**Votre tâche**
Reprenez le texte consacré à l'utilisation des eaux non potables et poursuivez sa rédaction à partir de la dernière phrase.

**Extrait du texte**
Utiliser les eaux non potables : quelles solutions possibles ? quels risques sanitaires ?
Face à la raréfaction de la ressource en eau, les pratiques d’utilisation d’eaux non potables, telles que les eaux usées ou encore les eaux de pluie, font l’objet d’un intérêt croissant. Leur utilisation peut en effet servir à de nombreux usages : irrigation de cultures ou d’espaces verts, arrosage, nettoyage des sols et des voitures ou encore alimentation des chasses d’eau. Toutefois, ces eaux peuvent contenir des micro-organismes pathogènes et des substances chimiques organiques ou minérales parfois toxiques. Le point sur les usages autorisés et les recommandations de l’Anses.
Pourquoi utiliser les eaux non potables ?
Les pressions sur les ressources naturelles en eau liées à l’urbanisme, l’industrie, l’agriculture sont fortes et augmentent avec le dérèglement climatique. Ces pressions entraînent à la fois la raréfaction des ressources en eau, une détérioration de leur qualité et des difficultés à satisfaire les besoins en eau de bonne qualité et en quantité suffisante pour l’ensemble des utilisations attendues.
Dans ce contexte, les pratiques d’utilisation d’eaux de différentes natures et pour divers usages, en remplacement du seul recours à l’eau potable, se développent. La « réutilisation » de ces eaux est en effet un moyen de limiter les prélèvements dans les ressources naturelles en eau.
Dans son plan d’action « eau » de mars 2023, le Gouvernement a confirmé l’intérêt du recours à ces eaux et a fixé un objectif de développer 1000 projets d’ici à 2027.
La réutilisation de l’eau : une évaluation bénéfice/risque
L’utilisation des eaux non potables consiste à stocker et à utiliser ou réutiliser l’eau, après traitement éventuel, plutôt que de la rejeter dans le milieu naturel. Elle limite ainsi les prélèvements dans les ressources naturelles.
Toutefois, lorsque certains territoires sont en état de sécheresse, les rejets des eaux non potables, et particulièrement les eaux usées traitées, peuvent profiter aux cours d’eaux de surface. Il convient donc d’analyser chaque projet dans sa globalité et de peser le bénéfice/risque de réutiliser ces eaux plutôt que de les rejeter dans le milieu naturel. L’Anses considère que le recours aux eaux non potables doit s’inscrire dans une approche globale de gestion des eaux, intégrant notamment les économies d’eaux et la recherche de fuites sur les réseaux.
Pour quels usages réutiliser ces eaux ?
Les eaux non potables peuvent potentiellement être utilisées pour des usages variés, par exemple :
- agricoles : irrigation directe ou alimentation de canaux d’irrigation ;
- industriels : production d’énergie, alimentation des systèmes de refroidissement des tours aéro-réfrigérantes, lavage de voitures en station, etc. ;
- urbains : arrosage des espaces verts, lavage de la voirie, réserve incendie, chauffage urbain, hydrocurage des réseaux d’assainissement, etc. ;
- usages domestiques : alimentation des chasses d’eaux, lavage du linge, nettoyage des sols en intérieur et des surfaces extérieures, arrosage du potager, etc. ;
- récréatifs : irrigation de golfs, alimentations d’étangs, de bassins ornementaux ou d’étendues d’eaux utilisées pour des sports (canoé, voile, planche à voiles), etc. ;
- environnementaux : recharge artificielle de nappes d’eau souterraine, alimentation de bassin d’agréments, irrigation de forêts ou de zones humides, etc.

**Informations fournies**
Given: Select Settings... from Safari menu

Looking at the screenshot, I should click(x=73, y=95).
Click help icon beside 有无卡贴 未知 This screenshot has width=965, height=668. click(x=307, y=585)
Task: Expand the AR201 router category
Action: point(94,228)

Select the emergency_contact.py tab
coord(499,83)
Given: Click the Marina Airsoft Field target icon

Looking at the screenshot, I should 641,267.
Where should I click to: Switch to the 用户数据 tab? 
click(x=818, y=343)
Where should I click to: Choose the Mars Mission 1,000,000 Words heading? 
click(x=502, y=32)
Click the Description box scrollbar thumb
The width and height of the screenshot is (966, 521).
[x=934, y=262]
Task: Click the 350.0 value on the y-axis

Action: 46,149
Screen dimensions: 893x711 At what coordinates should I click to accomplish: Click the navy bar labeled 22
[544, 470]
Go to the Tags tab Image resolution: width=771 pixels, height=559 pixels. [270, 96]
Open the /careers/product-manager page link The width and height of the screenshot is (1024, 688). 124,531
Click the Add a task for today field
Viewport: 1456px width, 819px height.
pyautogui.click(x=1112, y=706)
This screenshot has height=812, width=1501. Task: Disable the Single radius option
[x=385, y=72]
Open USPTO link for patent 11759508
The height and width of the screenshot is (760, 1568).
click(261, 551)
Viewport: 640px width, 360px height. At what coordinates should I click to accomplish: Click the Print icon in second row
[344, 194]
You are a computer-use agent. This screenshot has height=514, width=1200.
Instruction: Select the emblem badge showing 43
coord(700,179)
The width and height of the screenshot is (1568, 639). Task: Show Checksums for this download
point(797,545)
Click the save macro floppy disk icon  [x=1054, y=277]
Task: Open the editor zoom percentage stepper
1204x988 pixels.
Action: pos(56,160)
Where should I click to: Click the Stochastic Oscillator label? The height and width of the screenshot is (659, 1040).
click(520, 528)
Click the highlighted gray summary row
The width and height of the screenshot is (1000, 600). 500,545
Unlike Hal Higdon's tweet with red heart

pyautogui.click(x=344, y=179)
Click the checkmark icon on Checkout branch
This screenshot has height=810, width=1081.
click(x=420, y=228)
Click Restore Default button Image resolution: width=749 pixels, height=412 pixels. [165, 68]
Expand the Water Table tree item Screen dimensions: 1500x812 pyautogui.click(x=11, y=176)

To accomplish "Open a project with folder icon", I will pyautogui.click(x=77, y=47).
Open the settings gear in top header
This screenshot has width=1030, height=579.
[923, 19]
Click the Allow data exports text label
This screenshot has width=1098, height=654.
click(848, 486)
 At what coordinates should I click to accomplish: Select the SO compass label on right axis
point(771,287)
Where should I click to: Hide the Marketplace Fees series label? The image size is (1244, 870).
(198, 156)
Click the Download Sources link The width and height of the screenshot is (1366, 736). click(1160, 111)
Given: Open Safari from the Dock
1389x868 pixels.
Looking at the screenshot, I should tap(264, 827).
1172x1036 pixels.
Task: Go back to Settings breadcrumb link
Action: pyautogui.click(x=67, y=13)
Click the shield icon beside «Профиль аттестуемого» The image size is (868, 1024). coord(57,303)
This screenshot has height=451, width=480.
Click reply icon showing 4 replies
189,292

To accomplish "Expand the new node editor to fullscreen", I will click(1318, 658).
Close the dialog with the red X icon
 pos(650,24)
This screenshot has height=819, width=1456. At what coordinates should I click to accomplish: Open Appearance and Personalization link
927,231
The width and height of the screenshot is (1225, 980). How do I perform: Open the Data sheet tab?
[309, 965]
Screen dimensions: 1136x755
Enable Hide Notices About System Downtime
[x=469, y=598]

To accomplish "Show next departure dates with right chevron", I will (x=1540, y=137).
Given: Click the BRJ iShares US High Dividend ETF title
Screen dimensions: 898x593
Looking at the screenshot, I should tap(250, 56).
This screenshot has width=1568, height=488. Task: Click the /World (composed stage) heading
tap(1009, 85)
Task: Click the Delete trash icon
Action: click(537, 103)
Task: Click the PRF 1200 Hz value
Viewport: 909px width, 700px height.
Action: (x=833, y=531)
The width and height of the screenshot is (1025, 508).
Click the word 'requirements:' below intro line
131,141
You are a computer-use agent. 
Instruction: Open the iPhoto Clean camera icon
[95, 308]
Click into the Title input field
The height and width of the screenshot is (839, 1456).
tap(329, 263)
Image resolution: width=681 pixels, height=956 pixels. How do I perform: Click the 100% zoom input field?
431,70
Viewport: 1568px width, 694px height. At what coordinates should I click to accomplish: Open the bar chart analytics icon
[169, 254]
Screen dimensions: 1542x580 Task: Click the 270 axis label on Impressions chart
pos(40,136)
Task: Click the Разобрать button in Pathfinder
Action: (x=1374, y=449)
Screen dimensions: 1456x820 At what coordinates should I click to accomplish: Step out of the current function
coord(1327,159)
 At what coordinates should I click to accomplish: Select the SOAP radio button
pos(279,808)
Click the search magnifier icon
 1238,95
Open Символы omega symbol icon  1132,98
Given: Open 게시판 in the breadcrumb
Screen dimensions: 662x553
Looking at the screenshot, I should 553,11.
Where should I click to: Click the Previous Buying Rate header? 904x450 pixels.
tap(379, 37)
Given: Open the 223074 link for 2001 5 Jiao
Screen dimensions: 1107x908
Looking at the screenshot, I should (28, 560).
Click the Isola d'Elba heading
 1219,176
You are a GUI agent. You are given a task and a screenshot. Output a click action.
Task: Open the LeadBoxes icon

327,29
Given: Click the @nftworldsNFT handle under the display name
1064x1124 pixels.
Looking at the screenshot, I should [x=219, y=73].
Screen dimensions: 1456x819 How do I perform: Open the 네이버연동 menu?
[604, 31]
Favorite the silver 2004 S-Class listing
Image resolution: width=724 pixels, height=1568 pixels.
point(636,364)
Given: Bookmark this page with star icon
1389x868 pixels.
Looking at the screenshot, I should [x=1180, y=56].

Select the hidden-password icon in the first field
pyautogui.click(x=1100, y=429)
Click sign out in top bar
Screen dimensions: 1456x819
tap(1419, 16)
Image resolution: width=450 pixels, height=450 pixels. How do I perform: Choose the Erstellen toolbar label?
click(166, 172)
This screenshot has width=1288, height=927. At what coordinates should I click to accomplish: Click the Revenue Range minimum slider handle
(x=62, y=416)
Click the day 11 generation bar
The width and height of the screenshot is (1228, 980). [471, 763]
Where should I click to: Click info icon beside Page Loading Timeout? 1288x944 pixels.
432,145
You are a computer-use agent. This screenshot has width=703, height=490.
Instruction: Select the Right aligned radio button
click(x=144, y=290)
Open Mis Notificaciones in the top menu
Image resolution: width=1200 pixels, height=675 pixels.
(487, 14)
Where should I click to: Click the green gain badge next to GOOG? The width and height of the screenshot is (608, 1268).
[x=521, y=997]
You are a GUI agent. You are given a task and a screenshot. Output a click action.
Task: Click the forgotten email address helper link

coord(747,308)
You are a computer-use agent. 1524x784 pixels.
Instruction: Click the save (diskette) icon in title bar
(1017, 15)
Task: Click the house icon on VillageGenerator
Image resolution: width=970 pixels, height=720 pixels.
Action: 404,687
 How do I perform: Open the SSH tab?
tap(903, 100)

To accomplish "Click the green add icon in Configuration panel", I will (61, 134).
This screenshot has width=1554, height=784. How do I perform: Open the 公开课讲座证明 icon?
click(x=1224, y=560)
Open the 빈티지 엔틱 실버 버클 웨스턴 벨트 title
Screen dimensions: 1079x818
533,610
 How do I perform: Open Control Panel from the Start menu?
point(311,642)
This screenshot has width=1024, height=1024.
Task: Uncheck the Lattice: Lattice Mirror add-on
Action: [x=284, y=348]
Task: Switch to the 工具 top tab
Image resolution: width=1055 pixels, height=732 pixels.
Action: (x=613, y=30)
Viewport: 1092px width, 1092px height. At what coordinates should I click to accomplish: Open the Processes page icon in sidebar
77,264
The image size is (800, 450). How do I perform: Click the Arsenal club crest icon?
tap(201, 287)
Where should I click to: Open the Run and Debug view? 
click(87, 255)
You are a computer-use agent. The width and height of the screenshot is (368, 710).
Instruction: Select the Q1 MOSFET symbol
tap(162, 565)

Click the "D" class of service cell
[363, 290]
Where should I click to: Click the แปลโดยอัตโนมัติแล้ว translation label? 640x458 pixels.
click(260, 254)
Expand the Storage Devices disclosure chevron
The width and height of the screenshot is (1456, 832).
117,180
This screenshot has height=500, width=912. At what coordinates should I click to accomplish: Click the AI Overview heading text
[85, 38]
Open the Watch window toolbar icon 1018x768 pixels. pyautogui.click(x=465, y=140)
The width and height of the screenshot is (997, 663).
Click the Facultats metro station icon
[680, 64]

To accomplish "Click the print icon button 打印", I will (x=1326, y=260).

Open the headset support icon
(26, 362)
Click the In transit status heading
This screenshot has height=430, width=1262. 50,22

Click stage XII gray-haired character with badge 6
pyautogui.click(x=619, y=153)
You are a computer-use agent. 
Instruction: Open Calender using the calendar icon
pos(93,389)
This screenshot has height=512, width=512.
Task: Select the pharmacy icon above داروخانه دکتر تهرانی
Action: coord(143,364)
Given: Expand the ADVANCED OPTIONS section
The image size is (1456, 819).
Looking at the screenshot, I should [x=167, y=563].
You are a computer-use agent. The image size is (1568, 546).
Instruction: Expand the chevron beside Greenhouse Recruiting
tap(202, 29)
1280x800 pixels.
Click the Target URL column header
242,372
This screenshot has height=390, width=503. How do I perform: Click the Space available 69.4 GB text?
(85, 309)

**Réponse à l'exercice**
Dans certains pays subissant un fort stress hydrique, les eaux non potables peuvent être utilisées pour produire de l’eau destinée à la consommation humaine.
Quel est le rôle de l’Anses ?
Dans le domaine de la réutilisation des eaux, l’Agence réalise des expertises pour évaluer les risques pour la santé et l’environnement :
- en amont de l’élaboration du cadre réglementaire ;
- en appui aux autorités compétentes sur des projets de texte réglementaire ;
- sur des projets expérimentaux.
Cette évaluation des risques tient compte à la fois des dangers inhérents à chaque type d’eau dont la réutilisation est envisagée, aux moyens de traitement disponibles compte-tenu des usages prévus et aux dispositions de contrôle et de surveillance nécessaires pour en assurer la maîtrise.
Quelles sont les solutions de réutilisation des eaux actuellement autorisées en France ?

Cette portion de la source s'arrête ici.